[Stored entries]
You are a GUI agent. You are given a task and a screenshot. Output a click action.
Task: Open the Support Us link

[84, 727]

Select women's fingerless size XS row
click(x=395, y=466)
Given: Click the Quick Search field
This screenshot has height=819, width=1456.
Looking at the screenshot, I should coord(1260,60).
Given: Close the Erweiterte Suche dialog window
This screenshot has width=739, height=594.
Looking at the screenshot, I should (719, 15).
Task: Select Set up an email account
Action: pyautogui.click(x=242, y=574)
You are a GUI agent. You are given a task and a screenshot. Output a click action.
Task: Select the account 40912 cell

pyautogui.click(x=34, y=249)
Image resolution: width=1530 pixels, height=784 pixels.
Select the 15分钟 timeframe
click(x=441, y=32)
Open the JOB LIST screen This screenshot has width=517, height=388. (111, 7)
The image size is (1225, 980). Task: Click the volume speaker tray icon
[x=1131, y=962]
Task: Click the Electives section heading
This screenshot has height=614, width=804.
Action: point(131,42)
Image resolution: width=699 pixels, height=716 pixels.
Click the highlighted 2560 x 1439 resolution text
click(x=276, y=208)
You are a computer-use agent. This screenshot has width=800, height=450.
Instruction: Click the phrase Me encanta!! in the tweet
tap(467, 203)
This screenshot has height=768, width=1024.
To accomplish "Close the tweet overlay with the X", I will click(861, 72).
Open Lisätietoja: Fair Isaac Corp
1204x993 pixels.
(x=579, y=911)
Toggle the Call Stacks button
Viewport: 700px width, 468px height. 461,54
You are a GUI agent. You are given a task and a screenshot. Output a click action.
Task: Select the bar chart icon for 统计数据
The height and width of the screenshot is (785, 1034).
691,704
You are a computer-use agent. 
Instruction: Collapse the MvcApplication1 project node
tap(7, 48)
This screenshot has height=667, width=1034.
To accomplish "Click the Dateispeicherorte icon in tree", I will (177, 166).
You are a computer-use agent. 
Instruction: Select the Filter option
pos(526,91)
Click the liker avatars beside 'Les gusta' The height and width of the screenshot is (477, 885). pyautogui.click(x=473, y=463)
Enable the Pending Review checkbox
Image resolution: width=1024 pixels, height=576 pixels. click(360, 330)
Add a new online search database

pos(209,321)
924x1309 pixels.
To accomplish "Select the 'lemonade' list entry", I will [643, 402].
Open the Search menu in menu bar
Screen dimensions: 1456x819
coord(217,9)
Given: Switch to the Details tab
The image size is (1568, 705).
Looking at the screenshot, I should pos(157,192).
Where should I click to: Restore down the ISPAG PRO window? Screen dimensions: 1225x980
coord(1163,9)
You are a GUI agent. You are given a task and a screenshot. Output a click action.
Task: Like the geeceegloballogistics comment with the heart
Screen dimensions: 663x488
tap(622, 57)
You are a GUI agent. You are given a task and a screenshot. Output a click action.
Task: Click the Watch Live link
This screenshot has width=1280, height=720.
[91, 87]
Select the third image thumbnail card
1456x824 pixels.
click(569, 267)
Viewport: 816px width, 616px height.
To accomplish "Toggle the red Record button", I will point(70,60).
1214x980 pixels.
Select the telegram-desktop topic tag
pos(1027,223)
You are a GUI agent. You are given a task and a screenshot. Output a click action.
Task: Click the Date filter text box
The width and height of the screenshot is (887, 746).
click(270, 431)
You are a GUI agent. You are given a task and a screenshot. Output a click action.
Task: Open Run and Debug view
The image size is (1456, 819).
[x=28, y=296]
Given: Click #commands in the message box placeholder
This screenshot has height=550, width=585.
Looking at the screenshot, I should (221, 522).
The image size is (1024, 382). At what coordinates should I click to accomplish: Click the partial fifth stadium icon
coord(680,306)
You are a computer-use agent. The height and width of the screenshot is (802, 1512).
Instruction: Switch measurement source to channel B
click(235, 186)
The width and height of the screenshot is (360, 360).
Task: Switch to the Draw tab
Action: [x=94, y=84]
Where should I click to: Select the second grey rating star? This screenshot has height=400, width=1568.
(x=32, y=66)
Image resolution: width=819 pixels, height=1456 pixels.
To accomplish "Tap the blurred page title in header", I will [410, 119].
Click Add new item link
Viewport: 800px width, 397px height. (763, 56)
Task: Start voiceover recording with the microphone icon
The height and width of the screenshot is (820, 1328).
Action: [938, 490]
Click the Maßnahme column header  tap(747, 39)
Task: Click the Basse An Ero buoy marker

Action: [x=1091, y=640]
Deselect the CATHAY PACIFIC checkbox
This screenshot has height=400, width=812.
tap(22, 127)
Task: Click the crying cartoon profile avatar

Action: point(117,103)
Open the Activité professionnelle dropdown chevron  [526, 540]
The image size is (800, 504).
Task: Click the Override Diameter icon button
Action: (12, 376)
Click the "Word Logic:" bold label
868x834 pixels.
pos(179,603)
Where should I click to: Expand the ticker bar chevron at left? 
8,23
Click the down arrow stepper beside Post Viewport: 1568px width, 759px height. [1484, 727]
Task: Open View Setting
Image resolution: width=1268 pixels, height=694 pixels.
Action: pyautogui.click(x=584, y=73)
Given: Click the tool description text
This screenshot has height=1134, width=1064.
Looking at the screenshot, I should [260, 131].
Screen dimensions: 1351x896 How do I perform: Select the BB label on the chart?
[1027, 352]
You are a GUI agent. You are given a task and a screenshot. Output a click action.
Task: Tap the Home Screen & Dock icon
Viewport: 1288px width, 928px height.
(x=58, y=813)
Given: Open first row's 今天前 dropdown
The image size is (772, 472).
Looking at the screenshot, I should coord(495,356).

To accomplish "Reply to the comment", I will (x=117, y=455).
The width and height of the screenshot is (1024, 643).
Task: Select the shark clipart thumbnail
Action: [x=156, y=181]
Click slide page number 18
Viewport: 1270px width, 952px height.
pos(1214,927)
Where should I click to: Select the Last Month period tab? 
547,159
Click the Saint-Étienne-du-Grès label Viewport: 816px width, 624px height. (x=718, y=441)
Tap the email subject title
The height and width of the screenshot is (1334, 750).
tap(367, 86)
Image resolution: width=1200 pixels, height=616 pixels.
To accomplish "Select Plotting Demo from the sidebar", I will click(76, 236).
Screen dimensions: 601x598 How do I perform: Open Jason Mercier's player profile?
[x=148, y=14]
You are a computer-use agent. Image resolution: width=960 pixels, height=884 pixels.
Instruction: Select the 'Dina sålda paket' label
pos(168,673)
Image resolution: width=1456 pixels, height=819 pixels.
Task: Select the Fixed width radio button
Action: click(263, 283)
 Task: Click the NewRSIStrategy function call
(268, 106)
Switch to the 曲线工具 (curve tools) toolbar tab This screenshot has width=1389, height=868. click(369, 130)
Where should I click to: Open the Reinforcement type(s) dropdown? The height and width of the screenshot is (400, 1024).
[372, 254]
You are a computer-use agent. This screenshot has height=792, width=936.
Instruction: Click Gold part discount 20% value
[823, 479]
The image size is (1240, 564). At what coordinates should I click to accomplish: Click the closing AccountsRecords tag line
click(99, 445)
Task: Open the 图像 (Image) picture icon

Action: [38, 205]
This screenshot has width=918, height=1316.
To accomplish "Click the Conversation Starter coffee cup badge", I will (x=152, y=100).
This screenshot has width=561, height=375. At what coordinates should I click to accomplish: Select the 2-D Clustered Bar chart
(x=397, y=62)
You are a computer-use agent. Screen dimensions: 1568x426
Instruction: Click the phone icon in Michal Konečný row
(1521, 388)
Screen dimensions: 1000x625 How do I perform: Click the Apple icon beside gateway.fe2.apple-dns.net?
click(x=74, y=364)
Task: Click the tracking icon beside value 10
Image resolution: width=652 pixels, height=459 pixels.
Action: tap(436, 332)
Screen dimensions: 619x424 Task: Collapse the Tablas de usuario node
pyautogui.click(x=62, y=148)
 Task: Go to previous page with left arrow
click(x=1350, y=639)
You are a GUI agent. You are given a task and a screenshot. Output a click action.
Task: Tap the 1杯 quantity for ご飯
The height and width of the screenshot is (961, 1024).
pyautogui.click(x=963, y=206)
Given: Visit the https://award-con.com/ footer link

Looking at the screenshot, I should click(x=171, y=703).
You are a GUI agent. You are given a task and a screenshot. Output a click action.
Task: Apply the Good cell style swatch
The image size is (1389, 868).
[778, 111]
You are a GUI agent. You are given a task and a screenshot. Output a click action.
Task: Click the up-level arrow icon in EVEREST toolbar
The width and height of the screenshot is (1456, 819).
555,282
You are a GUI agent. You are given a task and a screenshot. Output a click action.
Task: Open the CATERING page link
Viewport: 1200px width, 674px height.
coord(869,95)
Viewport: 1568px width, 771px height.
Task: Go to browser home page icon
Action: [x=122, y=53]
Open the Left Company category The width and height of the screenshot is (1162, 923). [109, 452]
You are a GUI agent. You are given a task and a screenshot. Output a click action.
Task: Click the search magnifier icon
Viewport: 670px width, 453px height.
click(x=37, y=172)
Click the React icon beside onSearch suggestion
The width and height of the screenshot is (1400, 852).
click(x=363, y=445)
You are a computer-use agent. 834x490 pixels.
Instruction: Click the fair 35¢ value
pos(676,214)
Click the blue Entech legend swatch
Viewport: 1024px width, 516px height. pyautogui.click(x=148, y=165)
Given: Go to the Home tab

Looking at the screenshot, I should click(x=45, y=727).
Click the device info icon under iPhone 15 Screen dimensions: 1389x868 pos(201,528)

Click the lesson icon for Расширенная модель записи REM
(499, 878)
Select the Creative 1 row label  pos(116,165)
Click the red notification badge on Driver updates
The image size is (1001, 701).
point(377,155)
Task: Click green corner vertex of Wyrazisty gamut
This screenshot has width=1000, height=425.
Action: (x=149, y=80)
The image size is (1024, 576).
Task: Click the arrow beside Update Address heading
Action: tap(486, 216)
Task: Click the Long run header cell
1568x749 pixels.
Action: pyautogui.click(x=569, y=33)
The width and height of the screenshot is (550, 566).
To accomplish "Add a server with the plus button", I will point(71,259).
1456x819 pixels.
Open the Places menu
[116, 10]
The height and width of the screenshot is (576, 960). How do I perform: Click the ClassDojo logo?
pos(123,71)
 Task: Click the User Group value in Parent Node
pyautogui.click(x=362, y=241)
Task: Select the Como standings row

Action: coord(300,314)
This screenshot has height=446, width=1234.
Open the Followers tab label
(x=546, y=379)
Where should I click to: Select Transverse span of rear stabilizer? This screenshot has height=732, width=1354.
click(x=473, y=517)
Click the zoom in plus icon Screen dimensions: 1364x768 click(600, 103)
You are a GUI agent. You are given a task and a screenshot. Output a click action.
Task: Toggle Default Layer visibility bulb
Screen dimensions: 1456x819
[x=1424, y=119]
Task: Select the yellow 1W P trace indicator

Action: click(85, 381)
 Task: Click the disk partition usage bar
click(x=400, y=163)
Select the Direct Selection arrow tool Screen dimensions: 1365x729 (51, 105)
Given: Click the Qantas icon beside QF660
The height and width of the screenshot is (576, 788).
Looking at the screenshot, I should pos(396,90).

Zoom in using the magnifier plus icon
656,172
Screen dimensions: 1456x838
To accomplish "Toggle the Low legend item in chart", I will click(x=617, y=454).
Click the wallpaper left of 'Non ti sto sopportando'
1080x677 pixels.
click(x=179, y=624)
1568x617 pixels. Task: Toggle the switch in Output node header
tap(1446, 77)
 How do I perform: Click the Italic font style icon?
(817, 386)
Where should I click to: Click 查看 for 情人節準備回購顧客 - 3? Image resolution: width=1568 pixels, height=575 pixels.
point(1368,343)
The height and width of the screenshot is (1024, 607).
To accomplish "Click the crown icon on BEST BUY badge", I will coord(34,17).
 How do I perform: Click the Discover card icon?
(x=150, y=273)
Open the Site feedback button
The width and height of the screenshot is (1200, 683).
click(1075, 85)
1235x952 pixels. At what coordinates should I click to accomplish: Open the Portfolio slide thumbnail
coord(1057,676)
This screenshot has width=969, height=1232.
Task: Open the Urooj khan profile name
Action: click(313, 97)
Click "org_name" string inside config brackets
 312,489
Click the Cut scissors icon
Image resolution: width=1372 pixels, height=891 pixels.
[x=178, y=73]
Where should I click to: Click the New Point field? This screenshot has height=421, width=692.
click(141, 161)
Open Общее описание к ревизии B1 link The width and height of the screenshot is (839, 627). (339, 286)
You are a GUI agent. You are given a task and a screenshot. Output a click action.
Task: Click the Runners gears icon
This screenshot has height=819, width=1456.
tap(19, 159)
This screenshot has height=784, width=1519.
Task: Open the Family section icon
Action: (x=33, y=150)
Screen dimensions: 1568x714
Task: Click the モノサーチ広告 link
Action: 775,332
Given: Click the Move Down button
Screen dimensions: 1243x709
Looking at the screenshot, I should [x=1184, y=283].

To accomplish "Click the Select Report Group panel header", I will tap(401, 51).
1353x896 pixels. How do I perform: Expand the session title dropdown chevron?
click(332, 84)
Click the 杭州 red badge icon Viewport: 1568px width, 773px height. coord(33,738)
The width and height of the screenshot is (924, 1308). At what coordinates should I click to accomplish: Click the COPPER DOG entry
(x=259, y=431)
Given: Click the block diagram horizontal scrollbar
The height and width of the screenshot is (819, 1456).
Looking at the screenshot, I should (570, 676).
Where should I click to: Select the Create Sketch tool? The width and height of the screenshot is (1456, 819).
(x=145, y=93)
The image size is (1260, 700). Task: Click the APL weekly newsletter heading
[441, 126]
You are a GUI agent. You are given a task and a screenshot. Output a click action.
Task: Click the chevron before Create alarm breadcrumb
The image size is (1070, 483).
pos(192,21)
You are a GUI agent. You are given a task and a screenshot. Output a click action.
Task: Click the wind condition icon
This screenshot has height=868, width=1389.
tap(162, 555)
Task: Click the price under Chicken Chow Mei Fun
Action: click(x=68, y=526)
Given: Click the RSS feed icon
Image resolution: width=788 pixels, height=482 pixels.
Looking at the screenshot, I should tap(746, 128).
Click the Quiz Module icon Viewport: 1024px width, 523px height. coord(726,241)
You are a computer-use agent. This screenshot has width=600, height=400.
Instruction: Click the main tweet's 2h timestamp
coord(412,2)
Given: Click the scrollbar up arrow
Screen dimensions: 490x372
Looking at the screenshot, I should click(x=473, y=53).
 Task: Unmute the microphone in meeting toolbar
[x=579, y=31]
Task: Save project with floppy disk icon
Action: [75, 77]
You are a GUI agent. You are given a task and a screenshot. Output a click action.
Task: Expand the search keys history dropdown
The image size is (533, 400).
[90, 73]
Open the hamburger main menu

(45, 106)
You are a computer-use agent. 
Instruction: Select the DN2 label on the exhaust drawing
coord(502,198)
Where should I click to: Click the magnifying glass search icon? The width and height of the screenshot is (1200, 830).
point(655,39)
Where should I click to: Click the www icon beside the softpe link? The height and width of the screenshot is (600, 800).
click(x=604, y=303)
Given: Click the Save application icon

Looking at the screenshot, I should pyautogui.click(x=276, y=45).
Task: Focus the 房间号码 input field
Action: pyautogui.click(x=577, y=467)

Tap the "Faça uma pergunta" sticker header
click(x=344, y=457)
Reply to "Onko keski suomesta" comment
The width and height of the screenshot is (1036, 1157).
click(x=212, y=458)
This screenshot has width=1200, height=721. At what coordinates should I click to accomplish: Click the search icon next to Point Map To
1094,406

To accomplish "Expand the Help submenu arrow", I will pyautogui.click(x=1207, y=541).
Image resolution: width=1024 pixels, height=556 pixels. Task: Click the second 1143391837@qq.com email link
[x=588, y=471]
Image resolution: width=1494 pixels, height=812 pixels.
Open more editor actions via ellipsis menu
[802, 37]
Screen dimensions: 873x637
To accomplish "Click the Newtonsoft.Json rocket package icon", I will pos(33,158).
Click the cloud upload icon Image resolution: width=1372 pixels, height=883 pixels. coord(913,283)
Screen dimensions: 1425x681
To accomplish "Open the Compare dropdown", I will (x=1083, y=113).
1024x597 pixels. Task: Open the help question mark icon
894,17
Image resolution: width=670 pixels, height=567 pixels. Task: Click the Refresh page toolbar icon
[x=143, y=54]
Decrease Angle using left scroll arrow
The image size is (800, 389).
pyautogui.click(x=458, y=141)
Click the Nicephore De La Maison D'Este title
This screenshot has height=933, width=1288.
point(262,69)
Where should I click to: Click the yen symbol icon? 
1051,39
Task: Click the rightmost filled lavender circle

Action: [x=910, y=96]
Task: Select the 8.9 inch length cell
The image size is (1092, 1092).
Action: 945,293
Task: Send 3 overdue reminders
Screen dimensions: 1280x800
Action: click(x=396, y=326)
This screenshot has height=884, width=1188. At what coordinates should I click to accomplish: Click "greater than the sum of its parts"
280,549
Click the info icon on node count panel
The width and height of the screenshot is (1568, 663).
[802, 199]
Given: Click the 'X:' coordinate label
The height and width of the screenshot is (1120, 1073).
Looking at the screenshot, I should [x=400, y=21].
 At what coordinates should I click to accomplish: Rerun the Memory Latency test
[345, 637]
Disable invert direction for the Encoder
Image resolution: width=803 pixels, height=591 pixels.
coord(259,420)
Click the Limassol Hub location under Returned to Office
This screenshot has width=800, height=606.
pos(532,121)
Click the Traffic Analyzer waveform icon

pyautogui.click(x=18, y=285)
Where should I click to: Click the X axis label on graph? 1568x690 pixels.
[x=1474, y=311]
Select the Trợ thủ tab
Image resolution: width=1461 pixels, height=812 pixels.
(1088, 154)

§ Exercise task
Edit the lines from the one containing "Screen dimensions: 601x598" through the one containing "Action: [38, 205]", inclusive, so that "Instruction" becomes "Directive" and nothing else changes.

§ Full solution
Screen dimensions: 601x598 How do I perform: Open Jason Mercier's player profile?
[x=148, y=14]
You are a computer-use agent. Image resolution: width=960 pixels, height=884 pixels.
Directive: Select the 'Dina sålda paket' label
pos(168,673)
Image resolution: width=1456 pixels, height=819 pixels.
Task: Select the Fixed width radio button
Action: click(263, 283)
 Task: Click the NewRSIStrategy function call
(268, 106)
Switch to the 曲线工具 (curve tools) toolbar tab This screenshot has width=1389, height=868. click(369, 130)
Where should I click to: Open the Reinforcement type(s) dropdown? The height and width of the screenshot is (400, 1024).
[372, 254]
You are a computer-use agent. This screenshot has height=792, width=936.
Directive: Click Gold part discount 20% value
[823, 479]
The image size is (1240, 564). At what coordinates should I click to accomplish: Click the closing AccountsRecords tag line
click(99, 445)
Task: Open the 图像 (Image) picture icon

Action: [38, 205]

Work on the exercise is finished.